- **OBJECTIVES**:
**A)** Transcribe the HCl dilution answer from "This question is" to "practical viewpoint either.".
**B)** Using the HCl dilution answer, mark each statement yes or no, and quote the exact words that decide it: (i) water should be added to the concentrated acid; (ii) the examiner who set the question was clearly a chemist; (iii) the acid is added to distilled water in a volumetric flask.
**C)** According to the HCl dilution answer, what happens if water is added to acid?

- **PAGE EXTRACT**:
# To make 500 mL of 3.0 M HCl, how many liters of concentrated 18.0 M HCl does one need?

Sep 16, 2016

Approx. $0.0833 \cdot L$ are required. Note that the question was not set by a chemist. $18.0 \cdot m o l \cdot {L}^{-} 1$ $H C l$ is not available.

#### Explanation:

To begin, I don't think you can buy $18.0$ $m o l \cdot {L}^{-} 1$ $H C l$, but for now I will ignore this fact.

We need $500 \cdot m L$, $3.0 \cdot m o l \cdot {L}^{-} 1$ $H C l$. This is a molar quantity of $500 \times {10}^{-} 3 \cdot L \times 3.0 \cdot m o l \cdot {L}^{-} 1 = 1.50 \cdot m o l$.

There is $18.0 \cdot m o l \cdot {L}^{-} 1$ $H C l$ available according to the question.

Thus $\frac{1.50 \cdot m o l}{18.0 \cdot m o l \cdot {L}^{-} 1}$ $=$ $0.0833 \cdot L$, and you would add the acid to the distilled water in a volumetric flask.

The strongest $H C l \left(a q\right)$ you can buy is 36% $\frac{w}{w}$. This has a concentration of under $12.0 \cdot m o l \cdot {L}^{-} 1$.

This question is a real dog's breakfast, in that the examiner was clearly not a chemist. I have written before here (on and on and on), that when you work with concentrated acids, the order of addition is important. Acid is always added to water, not water to acid, Why not? Because water to acid WILL spit at you. The question was not sound from this practical viewpoint either.

When we work with acids (with real concentrations), we use the relationship:

$\text{Concentration}$ $=$ $\text{Moles of Acid"/"Volume of solution}$

- **SOURCE DATA**:
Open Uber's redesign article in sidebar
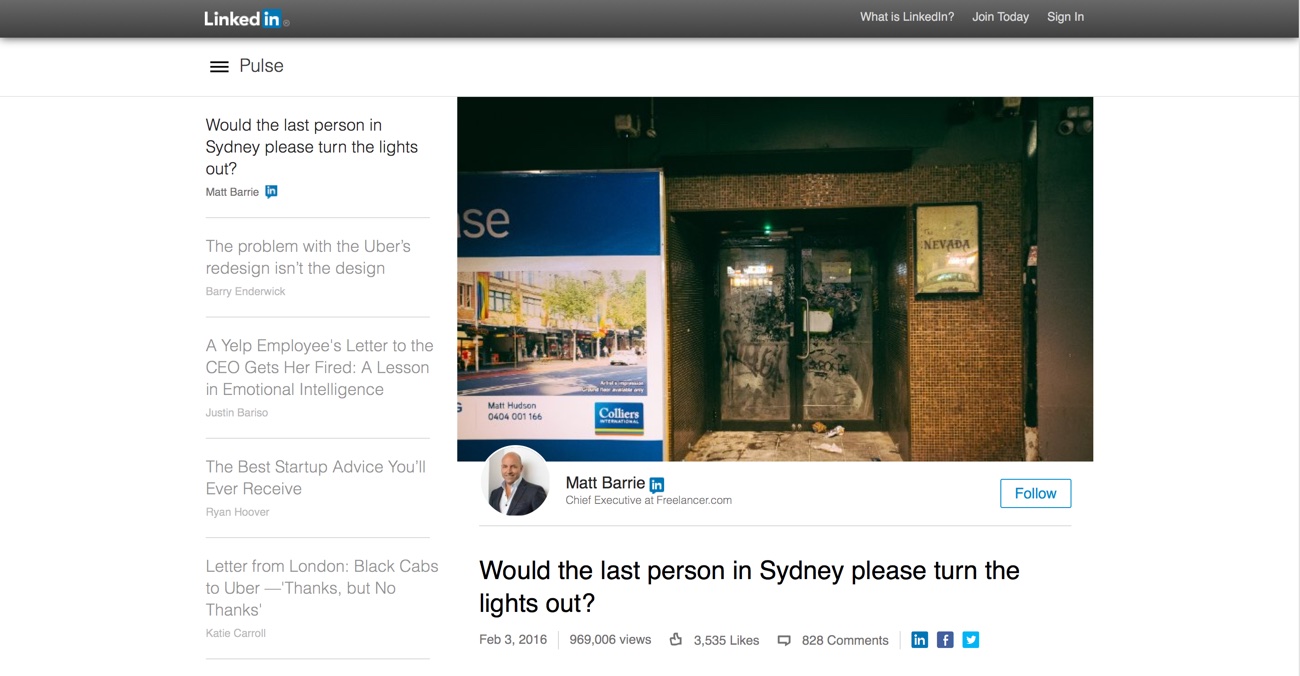This screenshot has height=676, width=1300. [308, 257]
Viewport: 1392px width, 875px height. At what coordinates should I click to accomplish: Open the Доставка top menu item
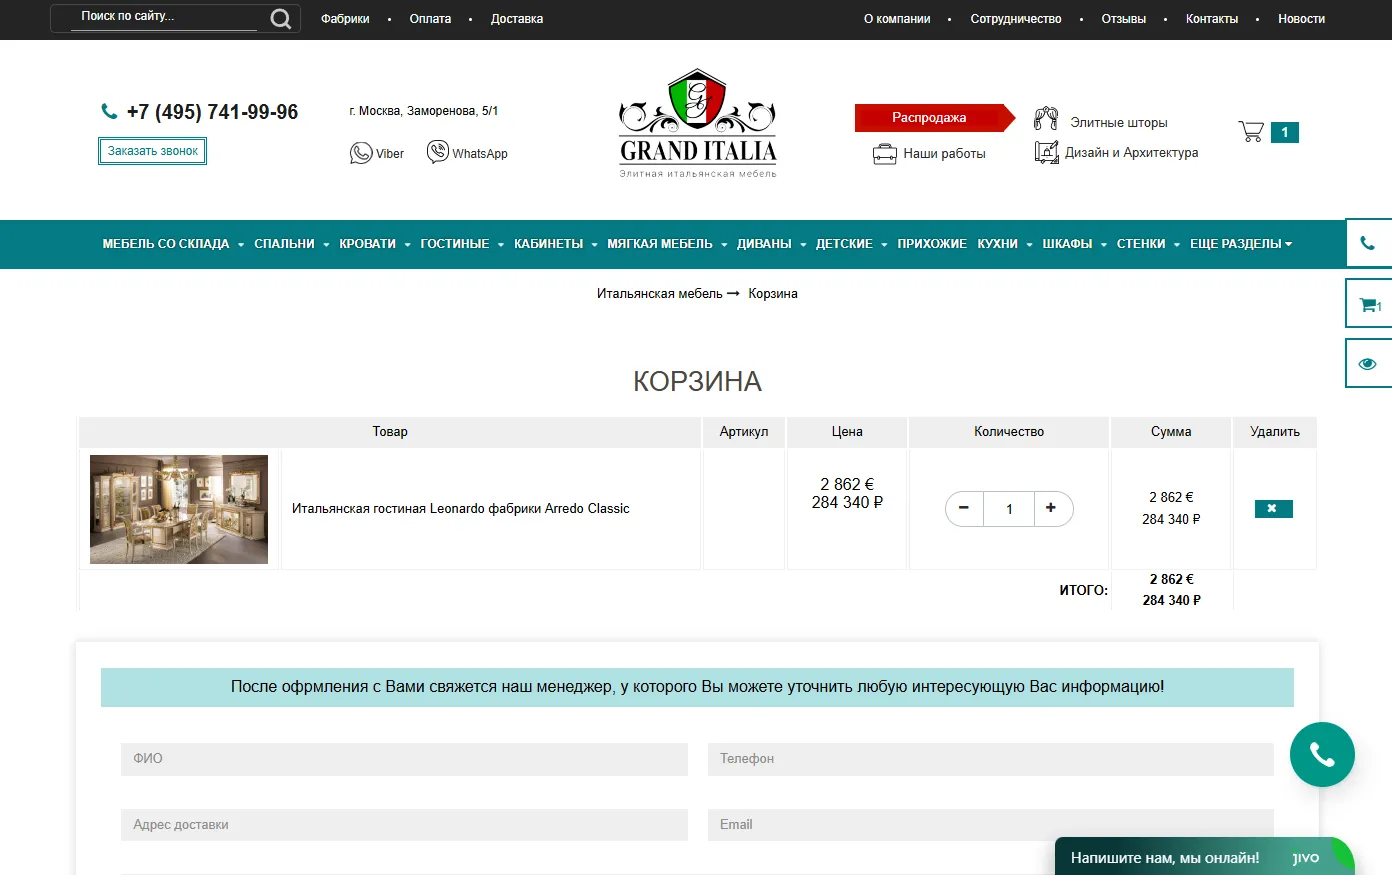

- **ANSWERS FOR THIS EXERCISE**:
**A)**
This question is a real dog's breakfast, in that the examiner was clearly not a chemist. I have written before here (on and on and on), that when you work with concentrated acids, the order of addition is important. Acid is always added to water, not water to acid, Why not? Because water to acid WILL spit at you. The question was not sound from this practical viewpoint either.

**B)**
(i) No: "Acid is always added to water, not water to acid"
(ii) No: "the examiner was clearly not a chemist"
(iii) Yes: "you would add the acid to the distilled water in a volumetric flask"

**C)** It will spit at you.